Talmadge acted aggressively to enforce Jim Crow. His response to two federal court orders decided in 1946 illustrates his attitudes. In Morgan v. Virginia, the U.S. Supreme Court ruled that racial segregation on busses engaged in interstate commerce was unconstitutional. Talmadge pledged that there would be no more interstate bus travel in Georgia, only intrastate. Passengers would have to get off the bus before entering Georgia and buy a ticket good only for transit through Georgia. When they had crossed Georgia, they would get off and buy a ticket to the other state.
On March 8, 1946, the federal district court ruled in Albright v. Texas that political parties could no longer exclude African American voters. Admitting African Americans, about a third of the state's population would begin the end of total control of state government by Talmadge and other white supremacists. Talmadge announced plans to call a special session of the state legislature to overturn all the state's election laws. His plan was thwarted in part because eliminating all election laws would also eliminate the county unit system, a convoluted voting scheme that allowed him to remain in office even though he might not win the most popular votes in an election. Instead, he ran for governor on a platform of white supremacy.

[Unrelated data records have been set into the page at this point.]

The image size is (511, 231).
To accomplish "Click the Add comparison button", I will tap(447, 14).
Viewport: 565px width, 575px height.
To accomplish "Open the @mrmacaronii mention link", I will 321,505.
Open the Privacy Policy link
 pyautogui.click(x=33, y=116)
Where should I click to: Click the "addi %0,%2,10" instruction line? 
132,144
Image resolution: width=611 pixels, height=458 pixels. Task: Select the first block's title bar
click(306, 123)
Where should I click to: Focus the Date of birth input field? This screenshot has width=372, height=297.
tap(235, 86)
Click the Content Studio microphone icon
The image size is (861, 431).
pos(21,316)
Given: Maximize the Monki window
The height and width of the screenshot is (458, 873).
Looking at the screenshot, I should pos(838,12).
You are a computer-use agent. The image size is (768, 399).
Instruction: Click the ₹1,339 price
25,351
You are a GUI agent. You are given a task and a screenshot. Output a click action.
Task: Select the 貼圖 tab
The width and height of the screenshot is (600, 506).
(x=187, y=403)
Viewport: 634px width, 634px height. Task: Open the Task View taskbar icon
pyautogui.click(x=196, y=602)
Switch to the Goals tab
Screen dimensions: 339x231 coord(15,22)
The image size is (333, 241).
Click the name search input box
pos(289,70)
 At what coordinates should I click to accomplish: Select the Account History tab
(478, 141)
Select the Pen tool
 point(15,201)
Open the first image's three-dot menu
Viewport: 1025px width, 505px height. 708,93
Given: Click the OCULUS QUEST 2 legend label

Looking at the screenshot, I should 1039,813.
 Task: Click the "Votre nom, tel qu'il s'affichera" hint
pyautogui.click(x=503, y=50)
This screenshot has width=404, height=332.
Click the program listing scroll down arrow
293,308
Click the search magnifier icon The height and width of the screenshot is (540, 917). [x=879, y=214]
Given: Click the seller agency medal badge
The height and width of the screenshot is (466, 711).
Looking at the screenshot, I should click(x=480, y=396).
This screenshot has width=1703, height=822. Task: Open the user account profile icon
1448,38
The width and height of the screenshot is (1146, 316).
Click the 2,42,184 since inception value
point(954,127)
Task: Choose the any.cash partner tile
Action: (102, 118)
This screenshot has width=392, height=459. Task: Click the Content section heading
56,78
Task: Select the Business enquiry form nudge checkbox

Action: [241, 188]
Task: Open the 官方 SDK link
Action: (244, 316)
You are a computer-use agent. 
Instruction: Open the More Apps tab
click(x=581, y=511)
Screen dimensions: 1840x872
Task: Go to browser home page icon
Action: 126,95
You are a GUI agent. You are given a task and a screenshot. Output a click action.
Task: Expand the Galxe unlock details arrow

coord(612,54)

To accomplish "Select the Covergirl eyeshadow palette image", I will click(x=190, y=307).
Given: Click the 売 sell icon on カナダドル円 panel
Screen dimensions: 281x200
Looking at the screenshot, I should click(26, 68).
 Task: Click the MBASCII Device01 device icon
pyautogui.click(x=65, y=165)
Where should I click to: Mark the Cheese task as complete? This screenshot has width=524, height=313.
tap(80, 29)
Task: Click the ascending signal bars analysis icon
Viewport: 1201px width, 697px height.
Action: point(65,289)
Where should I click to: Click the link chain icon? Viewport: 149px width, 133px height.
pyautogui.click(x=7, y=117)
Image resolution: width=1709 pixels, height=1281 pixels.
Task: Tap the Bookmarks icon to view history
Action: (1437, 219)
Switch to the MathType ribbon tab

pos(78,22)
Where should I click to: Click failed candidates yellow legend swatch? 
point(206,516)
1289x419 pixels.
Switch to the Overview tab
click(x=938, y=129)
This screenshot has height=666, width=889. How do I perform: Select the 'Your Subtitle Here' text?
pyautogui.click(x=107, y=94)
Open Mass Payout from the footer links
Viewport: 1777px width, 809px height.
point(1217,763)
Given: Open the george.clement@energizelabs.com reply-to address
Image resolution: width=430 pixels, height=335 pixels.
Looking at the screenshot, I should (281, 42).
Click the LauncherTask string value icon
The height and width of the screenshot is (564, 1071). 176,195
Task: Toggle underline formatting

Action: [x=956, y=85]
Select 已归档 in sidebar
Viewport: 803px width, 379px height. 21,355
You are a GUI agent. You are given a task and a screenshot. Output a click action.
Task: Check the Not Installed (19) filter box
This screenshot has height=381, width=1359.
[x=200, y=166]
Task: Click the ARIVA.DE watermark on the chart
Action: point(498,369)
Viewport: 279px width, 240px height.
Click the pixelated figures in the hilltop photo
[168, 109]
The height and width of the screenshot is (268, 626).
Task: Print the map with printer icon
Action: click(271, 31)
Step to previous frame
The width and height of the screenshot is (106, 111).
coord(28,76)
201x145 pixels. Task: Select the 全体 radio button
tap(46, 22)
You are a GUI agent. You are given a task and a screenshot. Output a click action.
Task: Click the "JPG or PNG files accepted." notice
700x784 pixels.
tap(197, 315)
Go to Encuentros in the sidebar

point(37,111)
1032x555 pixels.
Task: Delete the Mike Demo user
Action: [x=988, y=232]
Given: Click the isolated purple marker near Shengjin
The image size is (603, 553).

I could go on, but you get the idea.
One of Talmadge’s closest running buddies was a fellow by the name of George Preston Marshall, who shared Talmadge’s racist beliefs. In fact, when Marshall died in 1969, his will directed that the bulk of his estate be set up as a foundation that bore his name. He attached, however, one firm condition: that the foundation, operating out of Washington, D.C., should not direct a single dollar toward "any purpose which supports or employs the principle of racial integration in any form."
|George Preston Marshall|
This is a man who proposed to his wife against the backdrop of a group of black performers he’d hired to croon "Carry Me Back to Ol’ Virginny" as he popped the question ("Massa and Missus have long since gone before me / Soon we will meet on that bright and golden shore"). Who ordered the Redskins marching band to play "Dixie" right before "The Star-Spangled Banner" prior to every game — up into the 1960s. And who reportedly instigated the banning of black athletes from the NFL from 1933 until 1946.
I say "reportedly" because the league’s owners at the time always kept it a deep secret, but Thomas G. Smith, who wrote a 2011 book about all this, got as close as a person could get to putting Marshall at the center of the ban. The league had blacks before 1933 only because people didn’t care much about pro football then, not nearly as much as they did about baseball. But in 1933, at someone’s instigation, the owners got together and agreed on the ban. Certainly, Marshall was the biggest racist of the bunch.
Most famously of all, Marshall was the last owner to accept a black player — fully 15 years after the ban was lifted. And his team drafted an African-American then (in 1961) only because it was forced to by the government — the then-new stadium that later becamel RFK Stadium was built on Department of Interior land, which permitted the Kennedy administration to order the lessee (the team) to adhere to federal nondiscrimination policies. In other words, Marshall wasn’t merely a standard-issue racist of the time, like H.L. Mencken or countless others. He, like his buddy Talmadge, was diseased. He seethed with hatred of nonwhite people. And "Redskins" is his handiwork.
In the ongoing debate on whether the team’s name should be changed, the argument should be framed around the name’s origin and the racist who decided to attach the moniker to his franchise. When seen in this light, a name change is long overdue.